Sepia tonlamada asıl mesele bence ağartma banyosunda. Çünkü ben ful sepiayı pek sevmiyorum, sadece açık tonlar hafif sararsın, siyahlar ise olduğu gibi kalsın istiyorum. Ama kullanma kılavuzunda yazdığı gibi ağartma banyosunu 1+3 olarak sulandırırsanız olanlar çok fena: banyo karta nerdeyse değdiği anda bütün tonlar açılmaya başlıyor; yani kontrol imkanı, yeterli gördüğüm ağartmadan sonra kartı çıkartma imkanı kesinlikle yok. Bu ağartma işini kontrol altına almak için farklı farklı sulandırma oranları denedim ve 1+49’da karar kıldım! Bu kadar seyreltik banyoda baskıyı yaklaşık 1.5 dakika tutunca hala etki pek belli olmuyor ama sonra toner banyosuna aktarınca (suyla iyice yıkadıktan sonra) açık tonlar hafif bir sarıya dönüyor…tam istediğim sonuç yani.

Baskıyı bu şekilde sepia tonlayıp yine güzelcene yıkadıktan sonra geçen hafta bahsettiğim şekilde selenyumdan geçirdim. Sonuçta aşağıdaki şekilde bir baskı ortaya çıktı:


Siyahlar o kadar derin ki, bizzat deneyerek görmeye kesinlikle değer.

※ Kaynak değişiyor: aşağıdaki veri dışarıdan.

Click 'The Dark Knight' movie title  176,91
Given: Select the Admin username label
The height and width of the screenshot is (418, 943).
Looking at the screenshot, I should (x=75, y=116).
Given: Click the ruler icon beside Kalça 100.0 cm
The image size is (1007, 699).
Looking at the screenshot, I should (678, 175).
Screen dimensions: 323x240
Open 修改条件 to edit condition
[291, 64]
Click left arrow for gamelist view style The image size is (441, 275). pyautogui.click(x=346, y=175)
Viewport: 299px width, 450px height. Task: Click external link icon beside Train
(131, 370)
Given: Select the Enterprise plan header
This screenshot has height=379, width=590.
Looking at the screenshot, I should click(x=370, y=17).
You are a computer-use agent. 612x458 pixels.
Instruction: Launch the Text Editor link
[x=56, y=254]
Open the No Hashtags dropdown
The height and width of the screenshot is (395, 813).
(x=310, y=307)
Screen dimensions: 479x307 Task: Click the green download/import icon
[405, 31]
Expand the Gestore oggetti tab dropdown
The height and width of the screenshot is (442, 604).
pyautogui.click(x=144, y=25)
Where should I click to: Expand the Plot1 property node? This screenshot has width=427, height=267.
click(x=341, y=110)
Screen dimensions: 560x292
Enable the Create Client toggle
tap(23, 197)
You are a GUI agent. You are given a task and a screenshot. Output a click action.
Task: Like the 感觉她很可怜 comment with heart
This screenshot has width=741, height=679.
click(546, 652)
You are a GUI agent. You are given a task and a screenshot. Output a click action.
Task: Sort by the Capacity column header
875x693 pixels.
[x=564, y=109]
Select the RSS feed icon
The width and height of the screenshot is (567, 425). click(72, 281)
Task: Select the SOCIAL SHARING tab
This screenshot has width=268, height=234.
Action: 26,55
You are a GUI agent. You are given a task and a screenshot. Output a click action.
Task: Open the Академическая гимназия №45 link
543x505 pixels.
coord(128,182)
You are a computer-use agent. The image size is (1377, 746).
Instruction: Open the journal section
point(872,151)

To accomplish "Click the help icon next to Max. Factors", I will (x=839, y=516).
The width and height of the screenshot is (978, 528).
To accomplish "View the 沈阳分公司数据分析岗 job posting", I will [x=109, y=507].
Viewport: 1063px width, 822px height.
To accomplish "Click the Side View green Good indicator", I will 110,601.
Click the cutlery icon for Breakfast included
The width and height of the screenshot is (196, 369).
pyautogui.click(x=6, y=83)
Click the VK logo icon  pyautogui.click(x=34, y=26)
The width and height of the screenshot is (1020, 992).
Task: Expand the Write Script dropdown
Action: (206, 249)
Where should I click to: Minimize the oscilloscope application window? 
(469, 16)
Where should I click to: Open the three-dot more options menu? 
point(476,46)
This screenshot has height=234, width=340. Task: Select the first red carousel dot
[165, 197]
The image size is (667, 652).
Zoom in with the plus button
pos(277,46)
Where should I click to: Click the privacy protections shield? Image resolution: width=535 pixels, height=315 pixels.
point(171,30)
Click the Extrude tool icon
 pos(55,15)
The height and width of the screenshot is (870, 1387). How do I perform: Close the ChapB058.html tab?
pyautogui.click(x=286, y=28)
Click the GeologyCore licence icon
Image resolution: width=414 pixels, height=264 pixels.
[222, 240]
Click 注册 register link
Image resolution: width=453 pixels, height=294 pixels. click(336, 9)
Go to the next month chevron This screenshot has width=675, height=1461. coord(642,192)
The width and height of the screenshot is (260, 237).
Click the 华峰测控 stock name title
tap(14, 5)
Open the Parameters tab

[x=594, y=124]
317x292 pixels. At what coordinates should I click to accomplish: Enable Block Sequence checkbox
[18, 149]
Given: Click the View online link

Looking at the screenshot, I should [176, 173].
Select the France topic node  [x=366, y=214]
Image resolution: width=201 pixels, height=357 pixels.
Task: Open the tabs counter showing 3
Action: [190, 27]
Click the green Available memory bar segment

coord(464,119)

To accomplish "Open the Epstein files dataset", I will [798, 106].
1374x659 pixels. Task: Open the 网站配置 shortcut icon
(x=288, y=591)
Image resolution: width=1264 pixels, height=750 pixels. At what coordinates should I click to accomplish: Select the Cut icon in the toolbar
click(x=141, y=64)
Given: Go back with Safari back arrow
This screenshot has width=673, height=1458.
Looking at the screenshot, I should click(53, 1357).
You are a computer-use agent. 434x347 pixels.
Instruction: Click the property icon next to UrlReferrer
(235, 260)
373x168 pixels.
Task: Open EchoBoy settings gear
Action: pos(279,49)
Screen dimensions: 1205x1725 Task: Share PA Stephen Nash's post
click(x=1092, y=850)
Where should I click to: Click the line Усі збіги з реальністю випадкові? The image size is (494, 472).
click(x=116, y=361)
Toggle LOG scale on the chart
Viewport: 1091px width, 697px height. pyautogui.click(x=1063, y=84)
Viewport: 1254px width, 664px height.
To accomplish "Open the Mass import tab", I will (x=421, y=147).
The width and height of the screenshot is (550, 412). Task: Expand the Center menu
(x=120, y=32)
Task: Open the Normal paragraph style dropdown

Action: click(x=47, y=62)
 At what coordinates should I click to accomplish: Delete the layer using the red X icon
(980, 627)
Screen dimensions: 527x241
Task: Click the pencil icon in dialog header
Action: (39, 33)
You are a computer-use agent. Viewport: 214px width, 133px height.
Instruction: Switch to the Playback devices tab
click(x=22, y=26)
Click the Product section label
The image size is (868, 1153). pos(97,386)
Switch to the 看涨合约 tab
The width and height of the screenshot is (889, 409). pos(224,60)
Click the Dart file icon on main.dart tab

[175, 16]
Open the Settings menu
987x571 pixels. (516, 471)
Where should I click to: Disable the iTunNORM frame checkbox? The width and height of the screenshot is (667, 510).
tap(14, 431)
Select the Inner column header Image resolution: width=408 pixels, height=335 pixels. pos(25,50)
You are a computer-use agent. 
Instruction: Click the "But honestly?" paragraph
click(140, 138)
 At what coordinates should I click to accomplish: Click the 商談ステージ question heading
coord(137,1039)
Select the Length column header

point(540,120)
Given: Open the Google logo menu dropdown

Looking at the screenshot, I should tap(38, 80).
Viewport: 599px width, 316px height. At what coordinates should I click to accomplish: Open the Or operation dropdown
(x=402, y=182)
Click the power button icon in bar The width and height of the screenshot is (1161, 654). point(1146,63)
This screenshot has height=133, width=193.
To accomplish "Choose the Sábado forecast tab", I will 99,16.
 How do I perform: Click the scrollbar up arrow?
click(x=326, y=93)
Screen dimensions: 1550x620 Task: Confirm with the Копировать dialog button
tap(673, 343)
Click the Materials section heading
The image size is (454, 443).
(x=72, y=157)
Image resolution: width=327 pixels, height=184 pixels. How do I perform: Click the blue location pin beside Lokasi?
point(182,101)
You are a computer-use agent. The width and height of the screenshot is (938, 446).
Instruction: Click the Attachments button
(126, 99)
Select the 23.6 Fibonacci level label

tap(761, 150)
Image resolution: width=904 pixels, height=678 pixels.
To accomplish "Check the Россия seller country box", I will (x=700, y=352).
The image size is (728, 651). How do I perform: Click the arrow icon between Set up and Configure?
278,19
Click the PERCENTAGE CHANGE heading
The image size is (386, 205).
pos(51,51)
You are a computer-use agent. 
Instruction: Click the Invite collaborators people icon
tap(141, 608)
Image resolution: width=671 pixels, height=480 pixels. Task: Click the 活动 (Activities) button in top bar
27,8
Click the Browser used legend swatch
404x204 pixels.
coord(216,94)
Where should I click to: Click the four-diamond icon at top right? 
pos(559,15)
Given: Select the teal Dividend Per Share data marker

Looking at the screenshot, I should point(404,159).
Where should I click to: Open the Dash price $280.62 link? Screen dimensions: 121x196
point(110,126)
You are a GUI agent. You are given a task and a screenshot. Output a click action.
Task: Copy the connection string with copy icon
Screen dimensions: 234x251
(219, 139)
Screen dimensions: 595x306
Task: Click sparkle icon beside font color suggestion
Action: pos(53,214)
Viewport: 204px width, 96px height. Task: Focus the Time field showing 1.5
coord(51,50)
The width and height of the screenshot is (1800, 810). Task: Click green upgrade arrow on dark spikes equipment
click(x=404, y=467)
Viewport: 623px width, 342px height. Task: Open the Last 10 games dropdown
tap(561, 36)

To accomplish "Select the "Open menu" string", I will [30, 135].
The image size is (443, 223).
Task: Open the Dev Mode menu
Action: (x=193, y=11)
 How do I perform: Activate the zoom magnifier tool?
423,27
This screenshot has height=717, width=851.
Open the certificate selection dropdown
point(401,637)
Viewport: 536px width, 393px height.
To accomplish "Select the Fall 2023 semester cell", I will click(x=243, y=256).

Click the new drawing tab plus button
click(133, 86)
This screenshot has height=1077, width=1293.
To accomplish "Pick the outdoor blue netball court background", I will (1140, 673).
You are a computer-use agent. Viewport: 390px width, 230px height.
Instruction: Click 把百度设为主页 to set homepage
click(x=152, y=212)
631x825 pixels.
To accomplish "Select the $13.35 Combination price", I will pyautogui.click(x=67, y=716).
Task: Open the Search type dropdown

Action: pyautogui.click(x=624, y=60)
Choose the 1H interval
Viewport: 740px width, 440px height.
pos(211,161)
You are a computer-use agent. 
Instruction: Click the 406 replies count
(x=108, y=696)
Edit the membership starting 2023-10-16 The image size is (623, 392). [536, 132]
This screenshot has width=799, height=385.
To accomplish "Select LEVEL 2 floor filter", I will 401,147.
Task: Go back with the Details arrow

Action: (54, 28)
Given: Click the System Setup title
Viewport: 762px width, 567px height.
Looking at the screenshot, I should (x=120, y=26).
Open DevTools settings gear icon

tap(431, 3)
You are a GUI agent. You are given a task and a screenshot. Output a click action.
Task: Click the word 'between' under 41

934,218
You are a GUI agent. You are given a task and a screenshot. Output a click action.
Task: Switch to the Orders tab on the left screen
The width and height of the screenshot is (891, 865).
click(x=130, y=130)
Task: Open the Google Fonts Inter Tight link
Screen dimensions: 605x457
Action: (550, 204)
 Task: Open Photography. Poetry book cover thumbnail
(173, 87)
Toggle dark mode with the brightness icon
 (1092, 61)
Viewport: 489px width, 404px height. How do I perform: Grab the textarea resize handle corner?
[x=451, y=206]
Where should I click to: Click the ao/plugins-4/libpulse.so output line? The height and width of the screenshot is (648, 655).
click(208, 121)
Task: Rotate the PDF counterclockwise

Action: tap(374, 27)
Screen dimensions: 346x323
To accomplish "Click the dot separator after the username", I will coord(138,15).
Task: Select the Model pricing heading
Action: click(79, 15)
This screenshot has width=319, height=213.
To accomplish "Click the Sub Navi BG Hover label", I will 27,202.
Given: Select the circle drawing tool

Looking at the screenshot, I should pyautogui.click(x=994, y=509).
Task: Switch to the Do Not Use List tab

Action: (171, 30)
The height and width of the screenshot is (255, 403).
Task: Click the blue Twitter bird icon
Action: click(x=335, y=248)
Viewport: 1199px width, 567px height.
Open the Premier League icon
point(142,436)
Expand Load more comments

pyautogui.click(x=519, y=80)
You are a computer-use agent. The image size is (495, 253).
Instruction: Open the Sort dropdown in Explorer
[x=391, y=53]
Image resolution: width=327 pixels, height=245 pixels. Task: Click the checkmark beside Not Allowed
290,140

Tonlanmamış bir baskı ile tonlanmışı arasında belirgin bir canlılık farkı var:


* arka fon için niye 3 değil de 5 numara kontrast filtresi kullandın diye soran olabilir. Çok temel ve önemli bir nedeni var. Onu da başka bir yazıda anlatayım. Bu yazı fazlasıyla uzadı zaten.



2 yorum:

  1. -İşin üstadlarının, sevdalılarının affına sığınarak- ne yalan söyliyeyim "Makro Fotograf"tan hiç hoşlanmam. Pek yaratıcılık, hikaye bulamam. Eksikliktir belki de bilemiyorum ancak hissiyata önem veren birisi olarak çok da hissiyatıma dem vurmaz makrolar... Ancak bunca haddimi aşmama rağmen bu fotoğraf çok hoşuma gitti. Sanki yaprakların arasında dans performansı var gibi... Çok güzel, eline sağlık OMAR..

    YanıtlaSil
  2. Hamza, buraya koymadan önce fotografları sana göstereyim, olurunu alayım. Fırça yiyorum sandım bir an :) Teşekkürler.